--- START ---

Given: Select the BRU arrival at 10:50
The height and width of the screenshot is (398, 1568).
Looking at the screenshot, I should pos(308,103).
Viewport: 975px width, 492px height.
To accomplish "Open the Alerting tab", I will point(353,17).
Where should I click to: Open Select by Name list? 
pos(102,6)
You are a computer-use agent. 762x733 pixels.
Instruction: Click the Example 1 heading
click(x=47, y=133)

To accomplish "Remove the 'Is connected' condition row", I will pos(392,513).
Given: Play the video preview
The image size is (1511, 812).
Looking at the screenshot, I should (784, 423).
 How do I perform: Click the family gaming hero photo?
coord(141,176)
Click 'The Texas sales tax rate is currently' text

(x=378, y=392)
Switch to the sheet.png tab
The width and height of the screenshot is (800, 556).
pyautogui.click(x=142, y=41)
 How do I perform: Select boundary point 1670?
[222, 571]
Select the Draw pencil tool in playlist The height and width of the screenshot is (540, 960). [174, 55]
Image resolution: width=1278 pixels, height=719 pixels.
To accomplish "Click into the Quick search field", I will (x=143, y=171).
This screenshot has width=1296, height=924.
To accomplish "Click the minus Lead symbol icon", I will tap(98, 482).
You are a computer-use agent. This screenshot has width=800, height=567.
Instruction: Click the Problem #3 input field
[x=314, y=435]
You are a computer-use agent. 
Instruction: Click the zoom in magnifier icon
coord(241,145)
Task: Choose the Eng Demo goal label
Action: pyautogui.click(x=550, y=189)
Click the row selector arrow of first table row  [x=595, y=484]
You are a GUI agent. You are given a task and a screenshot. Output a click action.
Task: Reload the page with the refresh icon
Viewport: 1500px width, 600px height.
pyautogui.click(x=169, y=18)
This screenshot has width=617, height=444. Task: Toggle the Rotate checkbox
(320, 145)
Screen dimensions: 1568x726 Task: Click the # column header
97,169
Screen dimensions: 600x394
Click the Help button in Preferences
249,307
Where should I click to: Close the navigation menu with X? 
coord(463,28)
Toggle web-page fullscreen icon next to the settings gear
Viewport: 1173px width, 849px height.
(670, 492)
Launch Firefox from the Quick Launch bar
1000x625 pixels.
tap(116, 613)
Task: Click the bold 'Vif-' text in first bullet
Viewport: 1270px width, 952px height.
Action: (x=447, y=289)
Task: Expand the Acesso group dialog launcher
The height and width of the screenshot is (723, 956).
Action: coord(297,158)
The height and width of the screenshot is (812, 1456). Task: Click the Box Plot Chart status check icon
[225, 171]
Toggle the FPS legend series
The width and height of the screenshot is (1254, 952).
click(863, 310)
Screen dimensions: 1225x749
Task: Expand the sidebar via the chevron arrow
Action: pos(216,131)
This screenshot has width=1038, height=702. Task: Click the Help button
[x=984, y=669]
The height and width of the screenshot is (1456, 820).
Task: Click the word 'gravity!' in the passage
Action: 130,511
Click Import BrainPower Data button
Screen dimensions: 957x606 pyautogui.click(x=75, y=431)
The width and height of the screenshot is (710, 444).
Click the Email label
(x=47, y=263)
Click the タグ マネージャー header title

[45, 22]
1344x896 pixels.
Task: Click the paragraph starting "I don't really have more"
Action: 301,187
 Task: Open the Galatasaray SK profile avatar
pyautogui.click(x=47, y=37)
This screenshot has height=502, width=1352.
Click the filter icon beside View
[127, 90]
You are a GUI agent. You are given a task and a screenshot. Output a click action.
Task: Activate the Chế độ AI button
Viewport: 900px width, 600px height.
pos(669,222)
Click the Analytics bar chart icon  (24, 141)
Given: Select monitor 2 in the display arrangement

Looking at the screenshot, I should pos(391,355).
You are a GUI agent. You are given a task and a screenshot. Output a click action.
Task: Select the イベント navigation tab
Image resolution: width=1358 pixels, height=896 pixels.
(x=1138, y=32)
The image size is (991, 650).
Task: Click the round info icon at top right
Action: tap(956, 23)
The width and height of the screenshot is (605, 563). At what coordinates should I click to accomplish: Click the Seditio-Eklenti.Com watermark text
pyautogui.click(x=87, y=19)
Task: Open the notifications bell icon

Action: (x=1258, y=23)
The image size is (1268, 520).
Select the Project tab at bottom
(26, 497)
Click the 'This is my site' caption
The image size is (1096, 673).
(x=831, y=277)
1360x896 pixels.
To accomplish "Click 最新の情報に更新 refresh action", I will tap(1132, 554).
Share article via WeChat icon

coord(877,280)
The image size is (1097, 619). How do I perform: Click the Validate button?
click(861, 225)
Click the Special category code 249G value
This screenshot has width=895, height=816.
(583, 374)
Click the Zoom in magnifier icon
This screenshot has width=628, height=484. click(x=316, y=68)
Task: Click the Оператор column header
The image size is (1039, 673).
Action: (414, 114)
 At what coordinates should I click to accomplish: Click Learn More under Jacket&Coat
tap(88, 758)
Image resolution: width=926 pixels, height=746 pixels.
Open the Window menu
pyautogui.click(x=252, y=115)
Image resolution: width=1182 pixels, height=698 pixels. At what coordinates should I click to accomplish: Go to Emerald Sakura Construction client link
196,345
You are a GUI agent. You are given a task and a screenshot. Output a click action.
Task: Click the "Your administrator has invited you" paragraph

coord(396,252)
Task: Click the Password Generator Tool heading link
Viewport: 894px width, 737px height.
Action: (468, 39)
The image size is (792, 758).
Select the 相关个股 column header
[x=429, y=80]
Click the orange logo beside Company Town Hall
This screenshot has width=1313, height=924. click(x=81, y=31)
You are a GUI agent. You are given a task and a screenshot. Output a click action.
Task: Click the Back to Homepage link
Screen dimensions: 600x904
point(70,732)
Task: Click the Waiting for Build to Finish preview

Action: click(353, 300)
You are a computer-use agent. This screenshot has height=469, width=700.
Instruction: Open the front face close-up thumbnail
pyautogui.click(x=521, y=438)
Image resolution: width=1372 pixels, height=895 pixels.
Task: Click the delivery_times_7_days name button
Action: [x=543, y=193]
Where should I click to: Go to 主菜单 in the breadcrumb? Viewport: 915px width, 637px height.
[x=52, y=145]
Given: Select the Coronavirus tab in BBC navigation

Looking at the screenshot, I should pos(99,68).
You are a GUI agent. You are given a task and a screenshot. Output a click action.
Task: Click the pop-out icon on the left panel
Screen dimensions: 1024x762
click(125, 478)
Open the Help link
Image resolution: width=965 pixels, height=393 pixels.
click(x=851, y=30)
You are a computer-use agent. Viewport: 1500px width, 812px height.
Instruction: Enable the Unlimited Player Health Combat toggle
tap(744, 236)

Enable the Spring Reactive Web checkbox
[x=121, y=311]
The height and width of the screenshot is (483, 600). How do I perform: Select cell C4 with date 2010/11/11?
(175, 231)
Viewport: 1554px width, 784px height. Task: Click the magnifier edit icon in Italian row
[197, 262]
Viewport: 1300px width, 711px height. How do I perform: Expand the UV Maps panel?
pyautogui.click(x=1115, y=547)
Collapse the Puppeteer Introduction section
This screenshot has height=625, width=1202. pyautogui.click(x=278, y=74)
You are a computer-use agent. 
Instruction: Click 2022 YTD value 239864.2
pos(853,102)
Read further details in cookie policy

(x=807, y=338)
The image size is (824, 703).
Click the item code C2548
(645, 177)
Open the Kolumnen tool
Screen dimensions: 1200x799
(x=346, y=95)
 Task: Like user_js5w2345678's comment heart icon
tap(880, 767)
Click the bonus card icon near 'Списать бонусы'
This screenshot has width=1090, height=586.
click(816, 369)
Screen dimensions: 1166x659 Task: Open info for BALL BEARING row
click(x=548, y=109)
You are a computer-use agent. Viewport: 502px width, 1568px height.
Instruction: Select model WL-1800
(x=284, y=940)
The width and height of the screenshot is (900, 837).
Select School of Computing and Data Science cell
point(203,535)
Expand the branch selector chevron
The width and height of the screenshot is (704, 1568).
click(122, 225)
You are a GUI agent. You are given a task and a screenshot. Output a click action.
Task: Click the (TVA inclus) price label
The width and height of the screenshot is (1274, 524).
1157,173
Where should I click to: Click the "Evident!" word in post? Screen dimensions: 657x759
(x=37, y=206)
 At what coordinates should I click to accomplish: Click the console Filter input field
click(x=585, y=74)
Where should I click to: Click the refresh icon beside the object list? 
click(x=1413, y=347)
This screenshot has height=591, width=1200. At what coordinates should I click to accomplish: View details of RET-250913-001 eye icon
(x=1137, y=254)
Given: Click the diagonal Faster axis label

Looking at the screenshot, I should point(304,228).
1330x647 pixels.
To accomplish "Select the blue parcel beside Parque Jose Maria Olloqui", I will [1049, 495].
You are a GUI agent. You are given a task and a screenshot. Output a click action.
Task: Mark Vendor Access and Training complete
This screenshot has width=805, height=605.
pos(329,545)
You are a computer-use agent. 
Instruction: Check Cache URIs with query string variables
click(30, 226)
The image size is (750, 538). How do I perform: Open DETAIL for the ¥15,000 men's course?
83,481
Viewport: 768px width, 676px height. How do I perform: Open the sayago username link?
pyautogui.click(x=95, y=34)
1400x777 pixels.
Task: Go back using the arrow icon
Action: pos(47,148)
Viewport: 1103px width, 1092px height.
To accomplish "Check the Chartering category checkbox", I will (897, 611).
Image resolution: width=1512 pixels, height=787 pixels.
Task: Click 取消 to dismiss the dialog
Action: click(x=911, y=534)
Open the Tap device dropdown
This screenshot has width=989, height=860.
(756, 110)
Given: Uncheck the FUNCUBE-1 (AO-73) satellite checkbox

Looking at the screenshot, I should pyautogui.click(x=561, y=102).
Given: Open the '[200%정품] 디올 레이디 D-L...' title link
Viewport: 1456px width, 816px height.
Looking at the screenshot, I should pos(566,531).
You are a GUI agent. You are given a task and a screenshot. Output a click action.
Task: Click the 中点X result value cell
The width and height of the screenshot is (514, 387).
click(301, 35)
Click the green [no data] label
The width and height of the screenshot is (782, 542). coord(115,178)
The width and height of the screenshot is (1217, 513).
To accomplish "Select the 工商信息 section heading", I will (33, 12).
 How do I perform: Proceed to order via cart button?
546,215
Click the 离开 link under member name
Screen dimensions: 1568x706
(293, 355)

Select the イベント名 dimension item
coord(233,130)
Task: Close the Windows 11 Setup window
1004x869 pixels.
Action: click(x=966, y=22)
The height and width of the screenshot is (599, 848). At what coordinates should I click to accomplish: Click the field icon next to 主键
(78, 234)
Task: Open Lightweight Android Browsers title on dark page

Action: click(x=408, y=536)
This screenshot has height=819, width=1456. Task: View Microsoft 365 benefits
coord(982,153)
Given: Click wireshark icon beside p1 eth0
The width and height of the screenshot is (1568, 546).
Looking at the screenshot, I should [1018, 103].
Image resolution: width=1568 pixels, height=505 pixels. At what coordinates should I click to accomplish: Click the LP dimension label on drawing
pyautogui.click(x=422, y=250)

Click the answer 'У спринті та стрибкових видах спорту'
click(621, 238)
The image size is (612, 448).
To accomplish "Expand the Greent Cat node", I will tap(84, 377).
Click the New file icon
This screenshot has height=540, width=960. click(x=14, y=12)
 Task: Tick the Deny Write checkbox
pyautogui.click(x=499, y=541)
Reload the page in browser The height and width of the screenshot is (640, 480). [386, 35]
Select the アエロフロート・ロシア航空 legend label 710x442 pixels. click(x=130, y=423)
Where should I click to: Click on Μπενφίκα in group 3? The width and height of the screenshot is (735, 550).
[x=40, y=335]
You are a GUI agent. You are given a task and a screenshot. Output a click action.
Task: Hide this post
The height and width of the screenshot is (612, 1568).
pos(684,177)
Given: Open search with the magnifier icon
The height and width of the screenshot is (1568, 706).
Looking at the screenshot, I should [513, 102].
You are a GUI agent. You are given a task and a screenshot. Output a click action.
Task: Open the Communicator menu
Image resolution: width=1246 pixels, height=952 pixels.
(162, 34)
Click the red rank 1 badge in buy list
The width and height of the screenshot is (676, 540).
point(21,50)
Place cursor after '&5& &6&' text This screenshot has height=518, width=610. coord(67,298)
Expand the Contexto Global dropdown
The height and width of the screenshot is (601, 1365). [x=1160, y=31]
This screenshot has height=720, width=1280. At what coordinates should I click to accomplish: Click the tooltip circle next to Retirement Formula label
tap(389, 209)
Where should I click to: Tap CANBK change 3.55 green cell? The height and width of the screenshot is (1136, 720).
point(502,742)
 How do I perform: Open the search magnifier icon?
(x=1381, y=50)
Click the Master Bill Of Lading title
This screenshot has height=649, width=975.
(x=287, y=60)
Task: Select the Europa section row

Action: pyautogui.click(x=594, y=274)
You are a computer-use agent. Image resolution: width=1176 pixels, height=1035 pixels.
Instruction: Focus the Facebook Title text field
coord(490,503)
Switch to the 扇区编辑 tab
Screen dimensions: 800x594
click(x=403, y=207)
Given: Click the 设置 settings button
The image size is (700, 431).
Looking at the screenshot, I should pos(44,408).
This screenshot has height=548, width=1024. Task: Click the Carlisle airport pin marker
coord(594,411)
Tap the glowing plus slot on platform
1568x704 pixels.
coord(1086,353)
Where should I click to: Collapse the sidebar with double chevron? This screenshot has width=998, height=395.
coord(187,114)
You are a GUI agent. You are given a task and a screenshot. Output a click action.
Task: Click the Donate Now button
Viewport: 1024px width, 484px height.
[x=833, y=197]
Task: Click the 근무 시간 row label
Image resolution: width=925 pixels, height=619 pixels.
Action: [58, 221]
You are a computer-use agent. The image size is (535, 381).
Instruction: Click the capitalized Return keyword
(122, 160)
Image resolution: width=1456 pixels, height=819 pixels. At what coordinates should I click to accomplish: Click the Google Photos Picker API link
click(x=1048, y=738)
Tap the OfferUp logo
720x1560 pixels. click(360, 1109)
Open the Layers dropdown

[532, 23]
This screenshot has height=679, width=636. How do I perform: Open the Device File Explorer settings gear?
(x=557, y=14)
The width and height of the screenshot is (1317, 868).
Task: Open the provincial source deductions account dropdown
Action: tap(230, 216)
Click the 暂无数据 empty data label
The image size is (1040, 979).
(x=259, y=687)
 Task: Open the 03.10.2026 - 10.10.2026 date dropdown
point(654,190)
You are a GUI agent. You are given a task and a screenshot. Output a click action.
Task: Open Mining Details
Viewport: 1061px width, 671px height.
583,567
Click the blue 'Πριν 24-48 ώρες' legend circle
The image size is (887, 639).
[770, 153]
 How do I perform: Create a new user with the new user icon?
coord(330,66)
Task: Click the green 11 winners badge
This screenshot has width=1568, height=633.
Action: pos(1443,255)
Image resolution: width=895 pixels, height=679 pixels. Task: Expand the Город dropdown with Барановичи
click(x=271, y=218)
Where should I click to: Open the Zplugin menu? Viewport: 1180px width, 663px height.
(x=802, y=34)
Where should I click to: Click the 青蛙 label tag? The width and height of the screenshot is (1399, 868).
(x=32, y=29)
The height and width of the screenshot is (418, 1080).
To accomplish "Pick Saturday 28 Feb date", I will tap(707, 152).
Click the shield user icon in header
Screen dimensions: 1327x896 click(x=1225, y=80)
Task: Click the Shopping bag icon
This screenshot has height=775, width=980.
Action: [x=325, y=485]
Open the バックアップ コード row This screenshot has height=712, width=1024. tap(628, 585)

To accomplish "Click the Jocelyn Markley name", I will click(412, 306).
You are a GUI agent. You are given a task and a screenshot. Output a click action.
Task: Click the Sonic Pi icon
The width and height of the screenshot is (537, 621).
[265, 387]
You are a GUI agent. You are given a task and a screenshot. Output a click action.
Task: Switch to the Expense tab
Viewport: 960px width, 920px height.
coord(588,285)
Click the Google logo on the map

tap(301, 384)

--- END ---

_INSTRUCTIONS FOR THE TASK_. Every line holding the string "badge" should be copied here, so please find those lines in the data.

_SOLUTION TO THIS PROBLEM_.
Click the red rank 1 badge in buy list
Task: Click the green 11 winners badge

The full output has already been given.